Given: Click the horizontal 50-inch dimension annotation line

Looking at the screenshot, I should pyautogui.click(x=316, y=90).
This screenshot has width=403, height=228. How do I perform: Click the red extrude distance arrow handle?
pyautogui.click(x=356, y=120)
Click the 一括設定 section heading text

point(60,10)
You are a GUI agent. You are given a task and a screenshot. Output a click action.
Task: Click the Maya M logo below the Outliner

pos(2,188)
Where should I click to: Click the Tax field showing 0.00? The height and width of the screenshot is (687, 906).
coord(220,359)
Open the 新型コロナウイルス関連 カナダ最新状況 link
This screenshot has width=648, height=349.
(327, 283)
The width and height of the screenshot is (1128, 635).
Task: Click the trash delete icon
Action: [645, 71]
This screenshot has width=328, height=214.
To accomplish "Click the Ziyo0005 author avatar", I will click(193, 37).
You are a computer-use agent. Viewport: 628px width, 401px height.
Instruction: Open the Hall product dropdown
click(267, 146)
==
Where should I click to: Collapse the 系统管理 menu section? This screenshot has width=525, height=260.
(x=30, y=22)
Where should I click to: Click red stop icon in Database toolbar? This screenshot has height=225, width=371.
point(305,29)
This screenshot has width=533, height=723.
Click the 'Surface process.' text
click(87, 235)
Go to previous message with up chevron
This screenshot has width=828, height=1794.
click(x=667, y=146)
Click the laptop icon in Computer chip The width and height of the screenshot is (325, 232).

Directions
Every line of the data above that contains the word "agent" should be counted; please give the total alone.

Answer to this problem
2